No tengamos pena en reconocernos pecadores. Todos somos pecadores. Incluso el Papa Francisco, hablándoles a los presos en Bolivia, se les presentó diciéndoles: “Yo soy el Papa, un hombre perdonado”.

En este año, y de manera especial, la iglesia nos pide escuchar las palabras de Jesucristo: “Sean misericordiosos como el Padre del cielo es misericordioso” (Lc. 6,36). Empecemos, pues, a ser misericordiosos con el pensamiento y luego con las obras. No juzguemos, no condenemos, porque los hombres juzgamos las apariencias pero Dios es quien ve lo que hay en el corazón de cada persona.

Cada viernes cuando les hablo a los que van al Santuario del Cobre, aprovecho para alertarlos sobre algo que tengo la impresión va en aumento. Me refiero a la envidia, pecado, que según el diccionario, es “la tristeza que produce el bien ajeno”. Me duele que haya cubanos a los que les molesta que el vecino de enfrente o de al lado esté arreglando su casa, o que otros sean los que viajen, o que a otros los aplaudan más… Me duele ver entonces cómo se levantan calumnias o falsas acusaciones, o cómo se mandan anónimos acusatorios.

Que este año aprendamos a alegrarnos del bien ajeno y así neutralizaremos la envidia. Que en este año practiquemos las obras de misericordia: visitar a los enfermos, dar de comer al hambriento, consolar al que está triste, perdonar las ofensas, comprender a los demás, auxiliar a los presos, acoger a los peregrinos, aconsejar a quien lo necesita, etc. Que al final de este año podamos darnos cuenta de que hemos mejorado como personas.

Desde ahora, les deseo que la frase tan conocida de “Año nuevo, vida nueva” se haga realidad en cada uno de nosotros. A pesar de las preocupaciones por el futuro todos queremos empezar bien el año y saber ordenar la casa y las cosas de nuestra vida, y cada uno, Cuba entera, no repita errores para poder crecer en madurez. Ojalá que en estos días, al desearnos, como se suele decir, “que haya salud que lo demás no importa”, pensemos no solo en la salud del cuerpo, sino en la otra salud, la del alma.
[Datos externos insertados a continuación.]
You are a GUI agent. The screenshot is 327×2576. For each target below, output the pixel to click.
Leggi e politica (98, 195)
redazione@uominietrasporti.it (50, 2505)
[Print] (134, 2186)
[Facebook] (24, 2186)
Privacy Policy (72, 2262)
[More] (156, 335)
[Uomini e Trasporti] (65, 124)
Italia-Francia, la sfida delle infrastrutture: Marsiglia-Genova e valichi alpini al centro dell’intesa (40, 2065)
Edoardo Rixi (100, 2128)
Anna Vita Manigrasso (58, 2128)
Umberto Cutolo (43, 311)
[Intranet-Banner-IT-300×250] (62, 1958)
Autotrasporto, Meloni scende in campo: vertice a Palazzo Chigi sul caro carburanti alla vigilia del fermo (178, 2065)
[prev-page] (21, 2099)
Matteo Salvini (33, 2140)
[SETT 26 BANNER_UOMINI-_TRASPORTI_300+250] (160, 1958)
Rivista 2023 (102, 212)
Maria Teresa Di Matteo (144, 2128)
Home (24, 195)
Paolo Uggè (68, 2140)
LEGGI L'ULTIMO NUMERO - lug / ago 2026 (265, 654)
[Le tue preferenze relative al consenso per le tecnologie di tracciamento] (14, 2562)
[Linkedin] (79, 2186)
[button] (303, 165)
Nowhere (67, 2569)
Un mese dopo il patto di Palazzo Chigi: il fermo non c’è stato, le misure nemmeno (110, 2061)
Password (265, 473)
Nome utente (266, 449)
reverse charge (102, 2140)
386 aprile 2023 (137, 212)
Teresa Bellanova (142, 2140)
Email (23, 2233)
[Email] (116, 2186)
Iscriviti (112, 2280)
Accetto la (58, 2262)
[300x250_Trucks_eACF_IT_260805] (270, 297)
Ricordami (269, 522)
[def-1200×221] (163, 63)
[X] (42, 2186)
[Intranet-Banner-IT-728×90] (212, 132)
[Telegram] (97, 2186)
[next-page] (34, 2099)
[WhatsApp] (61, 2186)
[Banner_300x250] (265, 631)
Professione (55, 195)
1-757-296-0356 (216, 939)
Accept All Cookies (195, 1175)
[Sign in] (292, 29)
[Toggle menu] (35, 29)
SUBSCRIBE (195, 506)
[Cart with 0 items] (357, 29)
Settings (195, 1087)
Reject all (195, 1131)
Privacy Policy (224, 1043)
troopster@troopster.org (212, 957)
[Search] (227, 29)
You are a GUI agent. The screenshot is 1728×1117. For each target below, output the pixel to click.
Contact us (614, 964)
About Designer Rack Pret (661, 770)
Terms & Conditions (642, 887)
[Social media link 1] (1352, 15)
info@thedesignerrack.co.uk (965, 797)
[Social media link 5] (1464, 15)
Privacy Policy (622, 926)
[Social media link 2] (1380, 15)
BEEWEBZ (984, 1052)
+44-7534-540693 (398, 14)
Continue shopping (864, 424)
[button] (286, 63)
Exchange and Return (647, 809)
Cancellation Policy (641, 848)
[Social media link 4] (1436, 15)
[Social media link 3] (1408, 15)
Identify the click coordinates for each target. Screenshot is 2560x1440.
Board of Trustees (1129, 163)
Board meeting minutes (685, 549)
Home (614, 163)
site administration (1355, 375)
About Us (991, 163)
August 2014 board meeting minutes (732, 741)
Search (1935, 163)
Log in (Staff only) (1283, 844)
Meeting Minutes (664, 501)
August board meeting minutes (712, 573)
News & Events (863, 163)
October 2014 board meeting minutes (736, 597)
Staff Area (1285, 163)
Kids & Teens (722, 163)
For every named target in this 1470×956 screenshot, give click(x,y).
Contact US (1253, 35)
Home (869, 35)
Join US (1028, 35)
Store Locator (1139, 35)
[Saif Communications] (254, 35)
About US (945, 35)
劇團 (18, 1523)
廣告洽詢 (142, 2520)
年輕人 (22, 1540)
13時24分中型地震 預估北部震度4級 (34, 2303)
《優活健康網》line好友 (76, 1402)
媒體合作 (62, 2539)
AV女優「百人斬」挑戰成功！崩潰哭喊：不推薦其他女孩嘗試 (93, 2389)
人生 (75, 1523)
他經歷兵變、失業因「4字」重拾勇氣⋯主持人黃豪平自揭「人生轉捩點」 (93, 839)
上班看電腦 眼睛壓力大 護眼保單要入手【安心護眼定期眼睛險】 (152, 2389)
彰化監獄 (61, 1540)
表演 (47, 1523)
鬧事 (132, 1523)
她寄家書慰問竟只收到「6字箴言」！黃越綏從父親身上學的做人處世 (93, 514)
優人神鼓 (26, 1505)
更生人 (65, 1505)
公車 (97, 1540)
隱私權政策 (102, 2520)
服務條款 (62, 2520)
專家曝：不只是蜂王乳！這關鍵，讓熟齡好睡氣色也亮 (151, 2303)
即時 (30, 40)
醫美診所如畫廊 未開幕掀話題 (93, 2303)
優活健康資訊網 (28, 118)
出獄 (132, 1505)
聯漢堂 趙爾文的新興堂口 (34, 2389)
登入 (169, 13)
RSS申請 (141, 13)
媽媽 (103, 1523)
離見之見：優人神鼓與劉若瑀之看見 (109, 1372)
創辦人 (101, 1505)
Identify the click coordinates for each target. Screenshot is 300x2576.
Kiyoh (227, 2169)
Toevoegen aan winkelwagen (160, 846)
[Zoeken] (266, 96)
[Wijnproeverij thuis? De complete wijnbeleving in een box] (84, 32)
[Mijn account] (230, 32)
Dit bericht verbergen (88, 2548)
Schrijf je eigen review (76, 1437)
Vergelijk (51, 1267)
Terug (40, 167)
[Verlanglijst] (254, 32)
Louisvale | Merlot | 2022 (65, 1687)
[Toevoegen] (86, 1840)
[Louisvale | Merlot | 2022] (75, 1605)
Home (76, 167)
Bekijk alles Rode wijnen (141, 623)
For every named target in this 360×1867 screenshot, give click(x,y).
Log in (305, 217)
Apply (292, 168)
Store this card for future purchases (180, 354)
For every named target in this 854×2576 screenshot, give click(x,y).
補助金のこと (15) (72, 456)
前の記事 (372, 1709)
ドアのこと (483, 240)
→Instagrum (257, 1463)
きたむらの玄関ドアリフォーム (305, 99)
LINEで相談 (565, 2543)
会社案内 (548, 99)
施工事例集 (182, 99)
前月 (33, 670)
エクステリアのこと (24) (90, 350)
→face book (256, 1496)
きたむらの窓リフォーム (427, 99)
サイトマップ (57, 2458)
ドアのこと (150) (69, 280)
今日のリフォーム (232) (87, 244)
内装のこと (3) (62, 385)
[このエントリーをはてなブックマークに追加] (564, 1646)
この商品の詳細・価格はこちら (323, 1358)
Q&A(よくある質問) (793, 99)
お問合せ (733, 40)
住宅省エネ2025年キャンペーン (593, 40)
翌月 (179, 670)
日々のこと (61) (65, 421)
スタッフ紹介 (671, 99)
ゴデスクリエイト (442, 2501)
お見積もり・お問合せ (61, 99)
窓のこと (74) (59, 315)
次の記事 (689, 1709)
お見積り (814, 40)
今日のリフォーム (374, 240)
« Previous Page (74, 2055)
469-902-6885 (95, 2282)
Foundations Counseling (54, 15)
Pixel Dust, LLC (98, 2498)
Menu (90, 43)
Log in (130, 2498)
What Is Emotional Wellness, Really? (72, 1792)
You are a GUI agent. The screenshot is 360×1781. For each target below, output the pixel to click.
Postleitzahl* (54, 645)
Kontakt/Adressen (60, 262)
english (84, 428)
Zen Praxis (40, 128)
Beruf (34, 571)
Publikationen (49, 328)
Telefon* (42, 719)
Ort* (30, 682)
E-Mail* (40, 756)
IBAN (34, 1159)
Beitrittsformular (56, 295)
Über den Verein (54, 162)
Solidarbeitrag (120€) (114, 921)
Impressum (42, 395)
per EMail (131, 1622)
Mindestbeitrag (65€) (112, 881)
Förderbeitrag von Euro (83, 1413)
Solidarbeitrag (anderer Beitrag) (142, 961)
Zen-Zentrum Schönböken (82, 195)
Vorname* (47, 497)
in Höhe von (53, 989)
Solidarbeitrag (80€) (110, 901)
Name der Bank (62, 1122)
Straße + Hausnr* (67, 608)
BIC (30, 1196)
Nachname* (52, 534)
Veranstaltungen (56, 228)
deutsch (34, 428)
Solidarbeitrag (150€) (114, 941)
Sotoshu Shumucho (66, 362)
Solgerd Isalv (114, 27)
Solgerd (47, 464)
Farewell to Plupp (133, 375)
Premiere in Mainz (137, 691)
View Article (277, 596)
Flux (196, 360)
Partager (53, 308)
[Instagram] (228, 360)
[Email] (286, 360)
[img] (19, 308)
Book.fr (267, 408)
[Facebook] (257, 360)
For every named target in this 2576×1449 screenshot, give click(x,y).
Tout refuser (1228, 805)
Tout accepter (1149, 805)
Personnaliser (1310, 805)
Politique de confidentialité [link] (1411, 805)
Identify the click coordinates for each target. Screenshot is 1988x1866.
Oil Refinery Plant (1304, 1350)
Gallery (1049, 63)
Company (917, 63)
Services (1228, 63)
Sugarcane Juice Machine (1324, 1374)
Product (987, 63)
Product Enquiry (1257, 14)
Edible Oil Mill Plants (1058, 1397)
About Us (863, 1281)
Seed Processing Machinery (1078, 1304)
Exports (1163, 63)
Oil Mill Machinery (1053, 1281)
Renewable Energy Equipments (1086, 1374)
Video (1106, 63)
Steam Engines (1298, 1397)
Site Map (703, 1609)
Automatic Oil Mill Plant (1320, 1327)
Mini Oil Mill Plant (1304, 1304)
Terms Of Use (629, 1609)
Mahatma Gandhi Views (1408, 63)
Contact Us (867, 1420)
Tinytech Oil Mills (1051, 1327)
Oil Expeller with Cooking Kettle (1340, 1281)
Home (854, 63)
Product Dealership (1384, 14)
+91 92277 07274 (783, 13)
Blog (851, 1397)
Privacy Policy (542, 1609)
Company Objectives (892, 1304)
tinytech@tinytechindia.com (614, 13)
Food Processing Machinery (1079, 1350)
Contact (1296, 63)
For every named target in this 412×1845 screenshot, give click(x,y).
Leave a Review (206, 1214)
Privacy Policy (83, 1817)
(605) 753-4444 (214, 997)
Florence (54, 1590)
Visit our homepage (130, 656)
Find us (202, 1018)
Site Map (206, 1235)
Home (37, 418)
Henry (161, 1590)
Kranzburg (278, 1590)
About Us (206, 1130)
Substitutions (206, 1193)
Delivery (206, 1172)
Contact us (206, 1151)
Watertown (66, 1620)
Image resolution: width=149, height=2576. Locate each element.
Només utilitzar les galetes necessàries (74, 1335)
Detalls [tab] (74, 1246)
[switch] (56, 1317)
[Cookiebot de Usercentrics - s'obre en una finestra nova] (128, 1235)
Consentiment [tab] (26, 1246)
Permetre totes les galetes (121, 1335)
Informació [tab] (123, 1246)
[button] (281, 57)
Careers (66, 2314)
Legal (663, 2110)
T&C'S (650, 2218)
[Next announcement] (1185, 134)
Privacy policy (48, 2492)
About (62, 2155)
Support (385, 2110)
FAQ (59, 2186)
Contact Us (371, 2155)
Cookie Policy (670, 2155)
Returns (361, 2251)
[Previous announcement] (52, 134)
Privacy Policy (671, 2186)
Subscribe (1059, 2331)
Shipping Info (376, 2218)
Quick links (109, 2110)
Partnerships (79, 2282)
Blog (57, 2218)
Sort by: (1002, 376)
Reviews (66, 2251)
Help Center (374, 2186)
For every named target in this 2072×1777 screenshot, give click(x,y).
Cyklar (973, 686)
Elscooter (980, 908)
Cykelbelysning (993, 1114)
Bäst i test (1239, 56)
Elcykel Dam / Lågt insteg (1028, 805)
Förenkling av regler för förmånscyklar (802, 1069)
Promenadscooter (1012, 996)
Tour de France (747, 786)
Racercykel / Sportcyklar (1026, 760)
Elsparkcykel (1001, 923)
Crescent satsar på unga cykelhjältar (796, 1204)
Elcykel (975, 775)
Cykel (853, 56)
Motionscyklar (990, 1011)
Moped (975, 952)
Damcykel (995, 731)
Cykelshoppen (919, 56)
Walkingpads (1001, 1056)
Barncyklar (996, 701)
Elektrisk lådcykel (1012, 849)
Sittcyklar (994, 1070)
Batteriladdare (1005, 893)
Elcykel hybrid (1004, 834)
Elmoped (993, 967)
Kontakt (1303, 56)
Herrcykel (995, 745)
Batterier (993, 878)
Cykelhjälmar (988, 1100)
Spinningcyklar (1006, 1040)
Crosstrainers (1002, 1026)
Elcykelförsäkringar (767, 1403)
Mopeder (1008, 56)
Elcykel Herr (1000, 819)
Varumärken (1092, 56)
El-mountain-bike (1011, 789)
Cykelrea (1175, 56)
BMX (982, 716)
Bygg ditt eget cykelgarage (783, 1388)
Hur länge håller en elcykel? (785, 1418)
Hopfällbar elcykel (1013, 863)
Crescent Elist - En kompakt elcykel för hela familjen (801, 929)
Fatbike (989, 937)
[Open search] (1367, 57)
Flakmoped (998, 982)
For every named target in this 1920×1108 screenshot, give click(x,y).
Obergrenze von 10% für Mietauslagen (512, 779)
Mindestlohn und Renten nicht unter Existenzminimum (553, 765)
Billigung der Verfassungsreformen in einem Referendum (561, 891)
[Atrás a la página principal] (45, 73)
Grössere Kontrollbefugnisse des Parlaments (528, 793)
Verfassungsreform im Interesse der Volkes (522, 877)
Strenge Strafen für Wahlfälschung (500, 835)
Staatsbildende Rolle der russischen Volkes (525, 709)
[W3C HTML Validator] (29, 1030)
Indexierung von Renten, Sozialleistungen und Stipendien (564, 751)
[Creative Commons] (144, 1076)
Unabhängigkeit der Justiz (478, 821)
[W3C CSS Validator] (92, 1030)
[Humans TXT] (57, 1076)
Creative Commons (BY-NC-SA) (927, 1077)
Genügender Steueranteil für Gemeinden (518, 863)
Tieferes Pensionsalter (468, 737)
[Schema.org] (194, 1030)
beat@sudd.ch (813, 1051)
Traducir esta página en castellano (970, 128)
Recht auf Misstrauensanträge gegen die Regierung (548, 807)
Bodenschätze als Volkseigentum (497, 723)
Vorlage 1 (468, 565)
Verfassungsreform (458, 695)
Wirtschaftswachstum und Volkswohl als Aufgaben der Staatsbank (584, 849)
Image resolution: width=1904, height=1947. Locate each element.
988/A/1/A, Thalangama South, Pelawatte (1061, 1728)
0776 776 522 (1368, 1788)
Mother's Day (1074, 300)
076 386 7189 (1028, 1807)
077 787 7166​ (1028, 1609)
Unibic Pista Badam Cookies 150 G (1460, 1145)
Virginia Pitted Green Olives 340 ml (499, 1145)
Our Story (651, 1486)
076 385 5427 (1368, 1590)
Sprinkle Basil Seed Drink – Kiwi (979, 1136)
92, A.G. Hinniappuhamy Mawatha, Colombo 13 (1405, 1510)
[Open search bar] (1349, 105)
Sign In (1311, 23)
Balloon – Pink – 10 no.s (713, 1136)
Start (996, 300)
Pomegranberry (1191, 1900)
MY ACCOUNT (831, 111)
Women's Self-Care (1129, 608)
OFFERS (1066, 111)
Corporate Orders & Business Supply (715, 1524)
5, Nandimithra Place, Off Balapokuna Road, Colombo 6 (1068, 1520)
Porque, ¿Qué habremos logrado si al final de una vida “saludable” el señor nos dijera: “Apártate de mí porque no te conozco” (Mt. 25,12). Ojalá que no olvidemos lo que el mismo nos advirtió: ¿”De qué vale a un hombre ganar el mundo entro si al final de su vida pierde su alma”?

Quiero además que esta bendición por la Navidad que ahora les imparto descienda especialmente sobre los enfermos, los presos, minusválidos, los que viven solos, los que están lejos de su tierra cubana, especialmente los migrantes actuales en Costa Rica y Panamá, los que sufren, los que se sienten tristes, los que lamentan la muerte reciente de un ser querido, y los que han perdido la virtud de la esperanza. ¡Feliz Navidad y Prospero año nuevo!, les desea su Obispo, que ahora los bendice: ¡Que la bendición de Dios Todopoderoso: Padre, Hijo y Espíritu Santo, descienda sobre todos ustedes y los acompañe hoy, mañana y siempre. Amén!